BT used Retail Solutions to showcase the many ways that retailers can use IT to make their operation more sustainable

Technology consumes power itself but the message from suppliers and retailers at Retail Solutions was that, if technology is used effectively, it should help retailers to cut their carbon footprint.

The Sustainable Retailing stand highlighted some of the technologies and tactics in use.

Measuring your carbon footprint is a first step towards managing it. BT Global Services offers a carbon impact assessment service to help companies do this, with experts on hand at the show to talk carbon counting with retailers. The carbon impact assessment service makes recommendations on issues such as data centre consolidation, shared services and hosting, and collaborative and remote working tools.

Not surprisingly, with BT as the stand’s sponsor, IT networks lay at the heart of a lot of the suggestions being demonstrated.

Connecting devices to a network allows them to be controlled and managed centrally.

BT points out that simplified versions of the chips used in PCs are being built into all manner of items from access-control devices and industrial heating systems to switches and light fittings, so they can be networked.

Intelligent building systems can integrate heating, lighting and ventilation to provide better control. BT estimates that the operations and maintenance costs of a building can be reduced by 30 per cent over a building’s life by doing this.

Retailers can take automation and control a step further and use technology to manage systems centrally and implement energy-saving initiatives in stores.

Retailers can deliver training electronically, rather than wasting paper and transportation on delivering paper manuals, training materials and other communications in hard copy to stores.

BT Expedite demonstrated BT Jigsaw, its competency-based training programme for store staff. Bodycare, which runs 130 stores, has already deployed BT’s e-learning system Virtual View and Learn. Now the Jigsaw system is being used to improve the process by which its staff gain NVQ accreditation.

Previously, staff have used paper workbooks to complete NVQ courses, but these are expensive to produce and have a high ongoing administration cost.

With BT Jigsaw, Bodycare expects to triple the number of staff sitting its NVQ programme while reducing admin costs by an estimated 62 per cent. This will be achieved by a reduction in paper costs and the removal of a large amount of travelling by assessors.

Business travel cost in general is another area where BT was able to highlight the benefits of technology.

Microsoft’s RoundTable videoconferencing unit was being used to show how meetings conducted across the internet can be made to feel real without staff having to travel to meet face to face.

The collaboration and conferencing device provides a 360 degree view of a room and tracks the flow of conversation using audio and video. When used in conjunction with Microsoft’s Office Live Meeting product, users can record meeting content for later use.

Web conferencing systems are used already by retailers with multiple offices. BT believes that there could be major benefits from extending this further throughout the supply chain, both by cutting travel and through developing closer relationships with overseas trading partners.

Of course, responsibility isn’t just about carbon footprints. The employment conditions of people working in Western retailers’ supply chains are of growing concern.

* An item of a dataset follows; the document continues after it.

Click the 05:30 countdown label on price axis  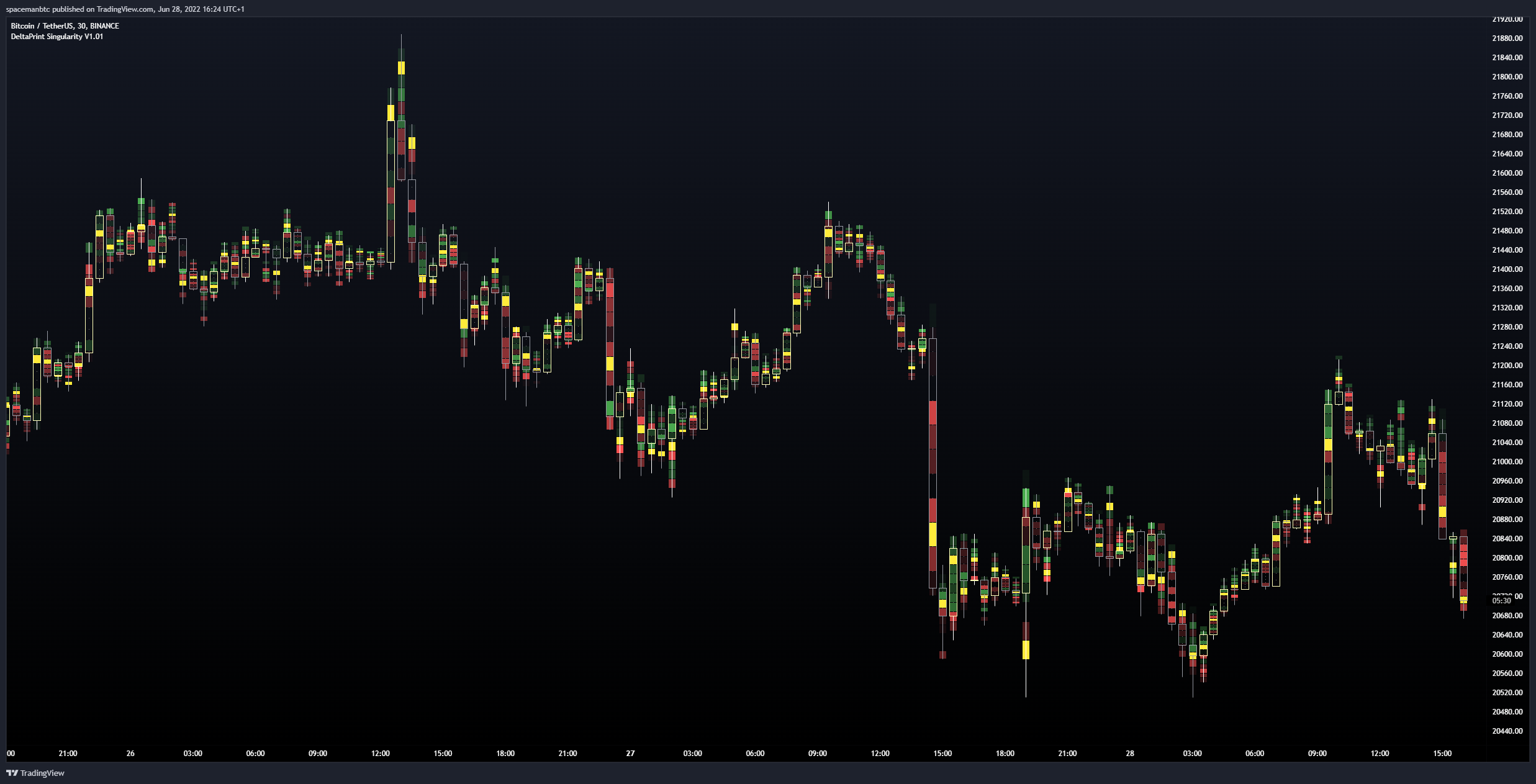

BT cites figures saying 92 per cent of customers think British companies should set minimum conditions of employment for those who work for them in the developing world and 41 per cent say that a company’s record on corporate social responsibility influences their purchasing.

So, as well as the core product data that must flow along a retailer’s supply chain, information that proves the source of goods – and maybe even information on working standards and vendor negotiations – may need to be captured.

Within the supply chain itself, data can be collected and analysed to make sure that transportation is optimised. Using mobile phone networks, telematics systems can track journeys and assist in decisions that minimise the carbon footprint of deliveries to both stores and homes.

BT has been at the forefront of a trend among UK businesses to allow staff to work from home as a way of reducing travel and the property it needs to maintain. Retailers obviously still need their store staff to come into work but, as more become multichannel retailers, an increasing number of customer-focused staff are based in call centres.

Again, networked IT and communications can allow call centre staff to work from anywhere with an internet connection. Not only can this reduce carbon footprints but also it can give a retailer a much more flexible call-centre workforce.

All these systems require computing power and data storage but, even here, IT can reduce its impact on the world. Only 20 per cent of the power used by a data centre goes on running the IT – the rest is used for air conditioning, back-up power supplies and power distribution.

By tackling power wastage in these areas, BT says that its new green data centres are much more efficient, using 60 per cent less power than their predecessors.